- Dataset entries:
----
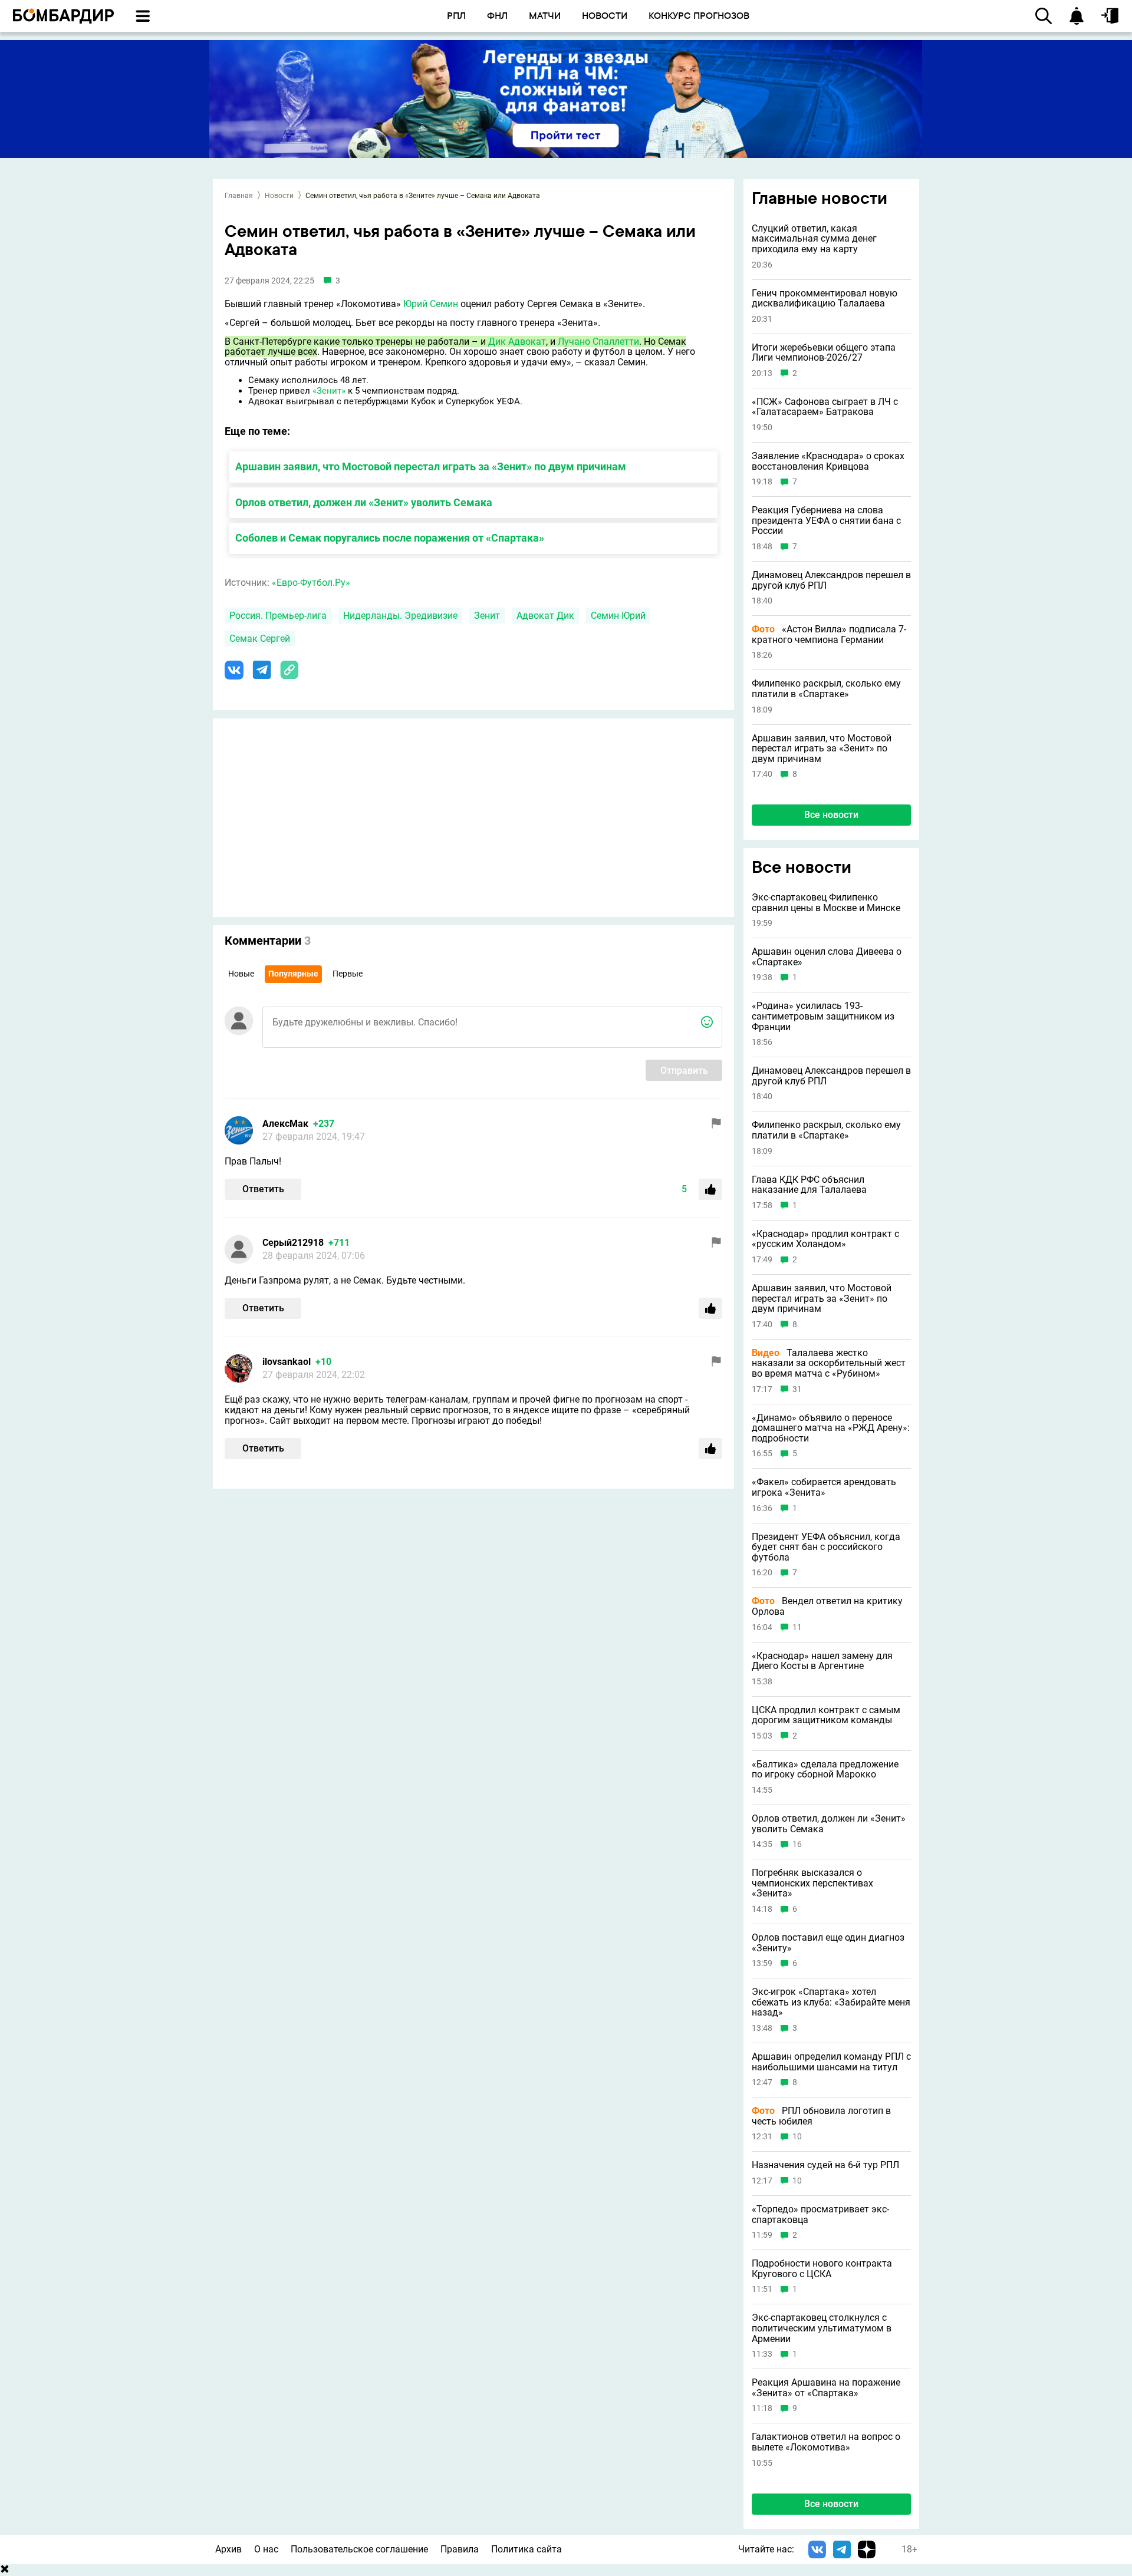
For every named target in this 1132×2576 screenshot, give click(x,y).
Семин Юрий (618, 615)
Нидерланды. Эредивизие (400, 615)
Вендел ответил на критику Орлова (827, 1606)
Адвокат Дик (545, 615)
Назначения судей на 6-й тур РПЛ (825, 2165)
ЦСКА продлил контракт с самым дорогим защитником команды (826, 1715)
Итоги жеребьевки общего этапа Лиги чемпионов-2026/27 (824, 352)
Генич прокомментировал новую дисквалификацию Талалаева (824, 298)
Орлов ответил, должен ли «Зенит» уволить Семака (363, 502)
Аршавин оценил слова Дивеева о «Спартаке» (826, 956)
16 (797, 1844)
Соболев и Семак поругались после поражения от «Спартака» (389, 538)
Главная (239, 196)
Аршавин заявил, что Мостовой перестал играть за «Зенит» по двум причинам (430, 466)
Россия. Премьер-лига (278, 615)
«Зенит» (328, 390)
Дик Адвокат (517, 341)
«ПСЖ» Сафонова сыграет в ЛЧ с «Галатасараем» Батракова (825, 407)
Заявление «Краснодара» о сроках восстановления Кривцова (828, 461)
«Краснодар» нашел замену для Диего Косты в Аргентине (822, 1661)
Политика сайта (526, 2549)
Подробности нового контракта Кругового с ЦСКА (822, 2268)
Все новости (831, 814)
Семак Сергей (259, 638)
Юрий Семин (430, 303)
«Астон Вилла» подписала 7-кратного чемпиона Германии (829, 634)
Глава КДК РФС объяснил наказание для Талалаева (809, 1185)
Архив (228, 2549)
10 (797, 2136)
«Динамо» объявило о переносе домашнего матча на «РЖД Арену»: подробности (831, 1428)
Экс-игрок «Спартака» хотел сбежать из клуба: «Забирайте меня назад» (831, 2002)
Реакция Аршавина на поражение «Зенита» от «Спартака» (826, 2387)
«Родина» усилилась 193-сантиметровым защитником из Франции (823, 1016)
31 (797, 1389)
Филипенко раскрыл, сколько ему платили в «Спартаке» (826, 688)
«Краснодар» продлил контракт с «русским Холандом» (825, 1239)
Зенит (487, 615)
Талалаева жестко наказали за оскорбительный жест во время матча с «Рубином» (829, 1363)
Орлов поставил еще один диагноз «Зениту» (828, 1942)
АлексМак (285, 1123)
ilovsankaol (286, 1361)
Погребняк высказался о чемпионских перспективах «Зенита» (812, 1883)
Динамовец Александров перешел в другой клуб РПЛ (831, 580)
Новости (279, 196)
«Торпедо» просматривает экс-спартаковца (820, 2214)
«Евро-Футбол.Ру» (311, 582)
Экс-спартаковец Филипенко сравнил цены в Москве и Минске (826, 902)
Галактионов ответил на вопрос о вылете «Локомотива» (826, 2442)
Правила (459, 2549)
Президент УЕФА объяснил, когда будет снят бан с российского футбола (826, 1547)
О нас (266, 2549)
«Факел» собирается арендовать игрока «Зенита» (824, 1487)
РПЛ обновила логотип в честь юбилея (821, 2116)
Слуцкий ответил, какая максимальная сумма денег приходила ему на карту (814, 239)
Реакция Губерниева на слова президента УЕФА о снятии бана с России (826, 520)
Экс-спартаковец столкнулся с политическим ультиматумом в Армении (821, 2328)
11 (797, 1627)
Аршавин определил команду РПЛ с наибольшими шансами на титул (831, 2061)
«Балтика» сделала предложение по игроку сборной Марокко (825, 1769)
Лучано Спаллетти (598, 341)
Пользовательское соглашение (359, 2549)
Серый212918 (293, 1242)
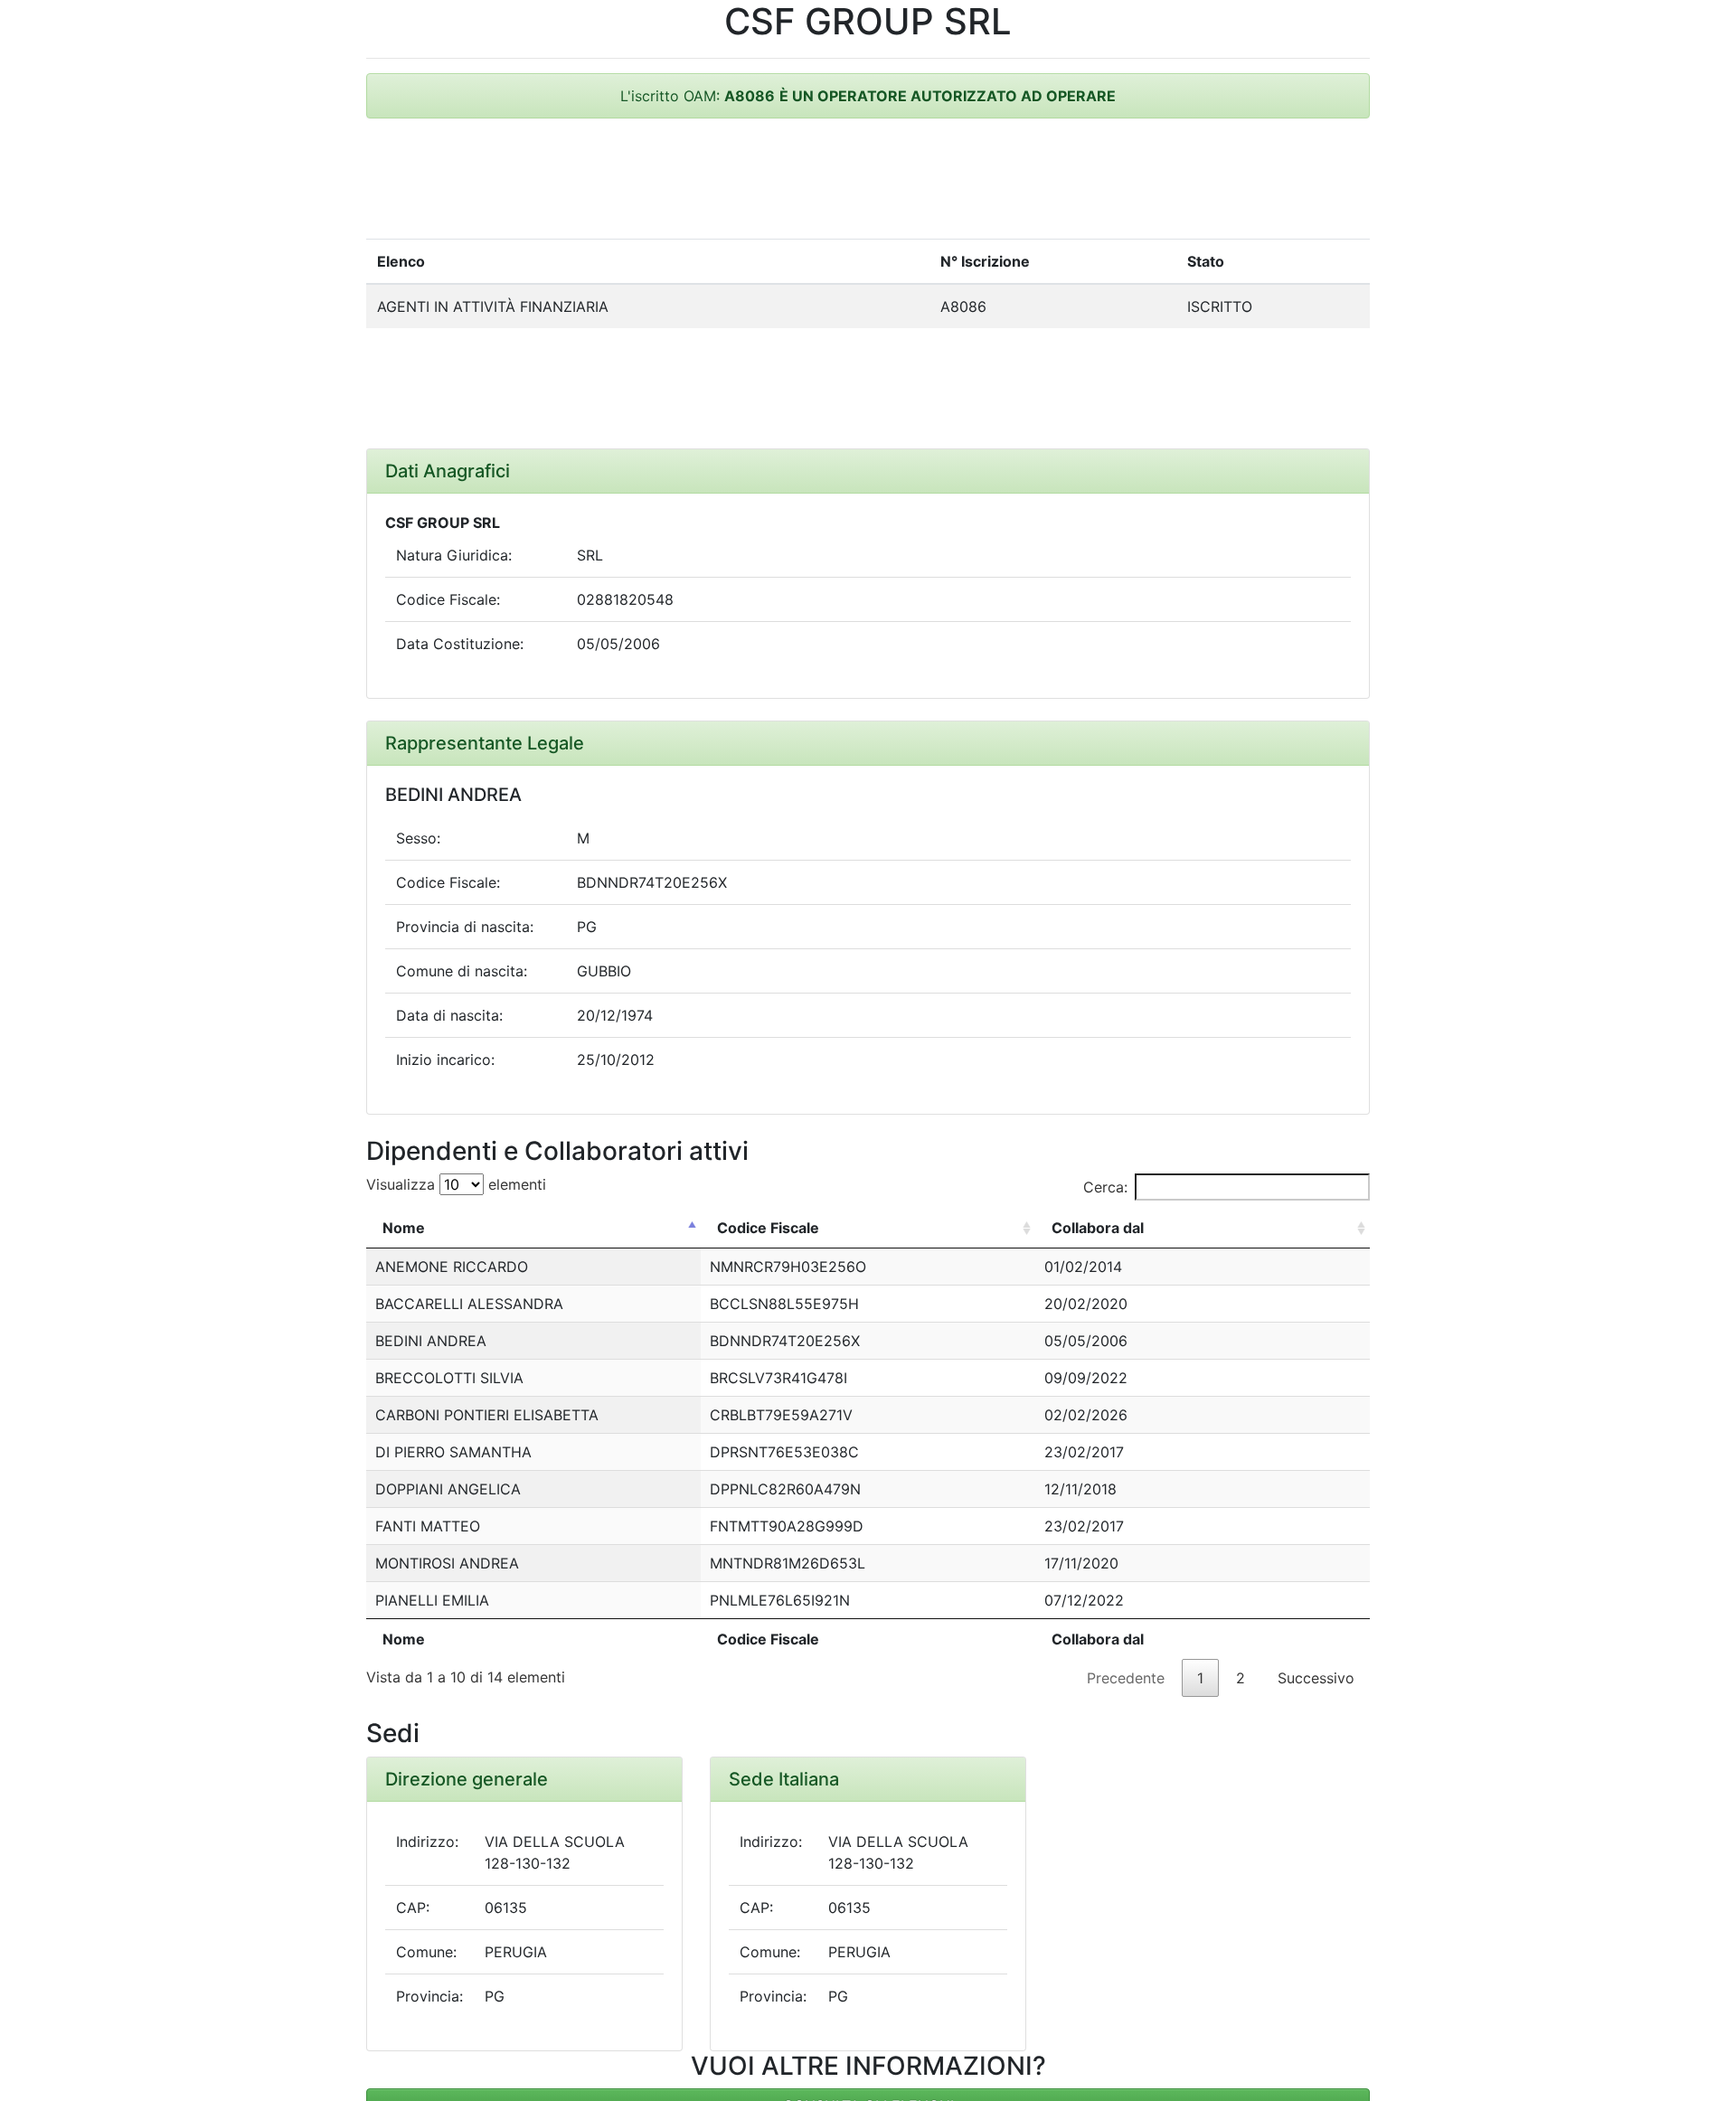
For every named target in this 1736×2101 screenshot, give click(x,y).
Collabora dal (1098, 1228)
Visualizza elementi (456, 1184)
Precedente (1126, 1678)
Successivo (1316, 1678)
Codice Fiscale (768, 1228)
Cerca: (1105, 1187)
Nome (403, 1228)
----
- WHAT THE EXERCISE ASKS: Once you have found every line above holding the word "Спартака", copy those lines.

- OUTPUT FOR THIS TASK:
Соболев и Семак поругались после поражения от «Спартака» (389, 538)
Экс-игрок «Спартака» хотел сбежать из клуба: «Забирайте меня назад» (831, 2002)
Реакция Аршавина на поражение «Зенита» от «Спартака» (826, 2387)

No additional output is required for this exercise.